Monday, Jun. 01, 1942

Oil v. Wheat

The U.S. citizen received a strong hint last week that his tires may be confiscated. That, indicated WPB's Don Nelson and Rubber Tsar Arthur Newhall, is just how bad the rubber situation is. There is not now even enough rubber for all war purposes. There will not be enough--certainly not enough for civilian purposes--until well into 1944.

Where is the synthetic rubber? asked the U.S. Jesse Jones, on the Congressional rubber carpet again last week, squirmed and upped his estimates (of how much there should be, some day) from 800,000 to 1,000,000 tons a year. WPB had just told him there would be more alcohol than anyone had dared hope for, enough to provide the raw material for 200,000 tons of rubber (given the conversion plants to make it in). But, as of last week, while 90% of his 800,000-ton program was under contract or in the "letter of intent" stage, only 20% was actually under construction. In all 1942 there will probably not be more than 30,000 tons produced; next year, said Arthur Newhall, if the U.S. produces as much as 350,000 tons, "it will be a miracle." Every person concerned with synthetic rubber had his own excuses (mostly buck-passing) for this slow start.

But now there is something else to fight about: Should synthetic be made from alcohol or oil? Of the 800,000-ton program, 700,000 is to be of the I.G. Farben-Standard Oil buna-S type--the only synthetic so far that has proved out for heavy-duty tires (even buna-S must be mixed with some natural rubber). The rest is divided between Du Pont's oil-resistant neoprene* and Standard's much mooted butyl (cheaper than buna-S but no good, so far, for high speeds or heavy duty tires). It was around buna-S that the fight centered last week. For buna-S is not only the most versatile of synthetics in its end use, but in the raw materials from which it can be made.

Rubber from wheat was the new battle cry, and in Congress the farm bloc gave tongue for all it was worth. Wheat can be made into alcohol, which can be made into butadiene for buna-S. Before Senator Guy M. Gillette's Agriculture Committee last week startling claims were made for wheat rubber. It was said that it was not only cheaper but that plants to make it could be built with fewer scarce materials, and in one-third the time it takes to complete rubber-from-oil plants.

It was further said that the wheat farmer had been nefariously blocked out of the rubber program by WPB officials who came from the oil industry and from the industrial-alcohol companies.

There were quick answers from the planners who planned it the rubber-from-oil way. The wheat farmers' cost claims, it appeared, could stand up only if the wheat is considered as free--which, in practice, it certainly would not be. The alcohol plants would save time and take less steel, but require more copper--the scarcest metal of all.

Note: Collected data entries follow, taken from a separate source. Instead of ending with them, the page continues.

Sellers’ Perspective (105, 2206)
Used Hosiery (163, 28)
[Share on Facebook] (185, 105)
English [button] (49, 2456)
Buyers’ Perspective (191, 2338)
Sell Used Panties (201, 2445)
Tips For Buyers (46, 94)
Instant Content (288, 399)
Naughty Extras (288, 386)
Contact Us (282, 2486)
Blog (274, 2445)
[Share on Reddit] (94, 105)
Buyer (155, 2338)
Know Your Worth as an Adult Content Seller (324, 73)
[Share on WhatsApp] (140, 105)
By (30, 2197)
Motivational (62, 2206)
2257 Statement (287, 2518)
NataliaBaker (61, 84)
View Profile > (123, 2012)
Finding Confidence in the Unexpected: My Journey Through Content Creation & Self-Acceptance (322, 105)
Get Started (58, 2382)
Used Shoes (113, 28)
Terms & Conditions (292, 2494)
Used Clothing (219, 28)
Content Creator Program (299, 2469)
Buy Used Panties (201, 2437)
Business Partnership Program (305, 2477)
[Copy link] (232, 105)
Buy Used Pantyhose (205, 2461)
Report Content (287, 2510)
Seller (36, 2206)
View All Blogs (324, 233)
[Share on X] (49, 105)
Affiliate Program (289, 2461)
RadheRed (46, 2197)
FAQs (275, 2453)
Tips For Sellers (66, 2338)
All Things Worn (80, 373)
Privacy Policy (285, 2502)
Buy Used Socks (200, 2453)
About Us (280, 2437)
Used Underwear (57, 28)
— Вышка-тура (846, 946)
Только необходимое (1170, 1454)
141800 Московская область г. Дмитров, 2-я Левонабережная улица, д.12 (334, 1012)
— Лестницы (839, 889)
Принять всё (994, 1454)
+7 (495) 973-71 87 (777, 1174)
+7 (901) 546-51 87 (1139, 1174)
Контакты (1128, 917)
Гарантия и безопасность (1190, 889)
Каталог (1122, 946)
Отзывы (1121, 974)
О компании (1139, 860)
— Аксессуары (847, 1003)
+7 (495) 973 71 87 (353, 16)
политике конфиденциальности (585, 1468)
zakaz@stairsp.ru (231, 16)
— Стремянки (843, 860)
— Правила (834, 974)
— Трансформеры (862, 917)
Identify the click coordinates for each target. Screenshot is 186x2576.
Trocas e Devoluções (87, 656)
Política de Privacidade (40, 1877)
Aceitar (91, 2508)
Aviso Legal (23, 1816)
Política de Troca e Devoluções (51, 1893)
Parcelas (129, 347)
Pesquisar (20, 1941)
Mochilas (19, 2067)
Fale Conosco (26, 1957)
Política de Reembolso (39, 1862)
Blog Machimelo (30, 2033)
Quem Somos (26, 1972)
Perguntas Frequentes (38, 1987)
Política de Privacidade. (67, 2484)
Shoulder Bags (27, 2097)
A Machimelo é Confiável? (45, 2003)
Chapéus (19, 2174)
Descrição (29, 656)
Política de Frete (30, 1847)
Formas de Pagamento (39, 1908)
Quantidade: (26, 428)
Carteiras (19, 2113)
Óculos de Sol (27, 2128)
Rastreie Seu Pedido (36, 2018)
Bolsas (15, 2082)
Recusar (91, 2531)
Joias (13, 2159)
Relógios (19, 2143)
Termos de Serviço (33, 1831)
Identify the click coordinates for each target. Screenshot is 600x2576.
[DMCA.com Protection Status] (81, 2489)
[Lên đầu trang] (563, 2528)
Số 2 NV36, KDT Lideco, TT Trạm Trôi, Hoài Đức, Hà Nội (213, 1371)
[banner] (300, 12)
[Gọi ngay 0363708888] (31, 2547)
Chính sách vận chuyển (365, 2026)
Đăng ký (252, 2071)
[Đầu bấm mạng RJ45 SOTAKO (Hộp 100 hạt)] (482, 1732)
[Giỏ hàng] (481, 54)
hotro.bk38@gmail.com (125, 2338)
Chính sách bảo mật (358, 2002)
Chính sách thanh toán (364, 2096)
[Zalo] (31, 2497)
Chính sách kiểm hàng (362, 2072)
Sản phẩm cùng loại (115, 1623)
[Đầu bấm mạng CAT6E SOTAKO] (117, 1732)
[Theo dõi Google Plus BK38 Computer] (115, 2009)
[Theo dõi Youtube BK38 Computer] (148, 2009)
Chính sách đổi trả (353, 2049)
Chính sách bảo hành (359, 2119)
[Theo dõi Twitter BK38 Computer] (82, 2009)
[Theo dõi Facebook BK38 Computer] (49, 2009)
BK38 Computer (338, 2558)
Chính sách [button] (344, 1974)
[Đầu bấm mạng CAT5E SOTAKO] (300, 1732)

Nonetheless, Guy Gillette and his cohorts are sure to get a slice of the rubber program. WPB last week hurriedly announced that the entire distilling industry would be converted from liquor to alcohol (it is now about 50% converted) and this week added that practically all of the alcohol would be made from grain. Arthur Newhall also made it clear that whatever alcohol is not needed for explosives, etc., will go into butadiene. But new alcohol plants are something else again: the final relative costs & merits of oil and alcohol are still in the "investigation" stage.

Enter Standard. To compound the investigation's confusion, Standard Oil of New Jersey last week produced technological news that looked like a revolution in rubber. By alkylating a new combination of distillates from the catalytic oil cracking process, Standard had stumbled upon a technique that simultaneously yields better grades of base stock for aviation gasoline plus two to three times as much raw material for buna-S and butyl rubber. Heretofore, the raw materials for aviation gas and for rubber competed directly for each unit of refinery gas production. By August, said Standard, its new aviation gas plant in Louisiana will be in production and, by early next year, it will be ready to turn out butadiene too, with no loss in high octane output.

If Standard's process pans out as advertised, it could mean an automatic increase in the 800,000-ton rubber program to 1,440,000 tons of capacity, with only minor additional facilities. Standard President William S. Parish also took pains to point out that Standard's I.G. Farben--invented process for making rubber from grain had been turned over to Guy Gillette. But his new technique was all on the side of oil. Oil was where Jones & Newhall had placed their bet; and oil, it appeared last week, is to be the source from which the U.S. car-owner will some day get most of his synthetic tires. But not for a long, long time.

* Since buna-N rubber has uses similar to neoprene, it is not included in the expansion program, as it comes from the same sources as the much more useful buna-S. "Ameripol" is a Goodrich trade name for both types of buna.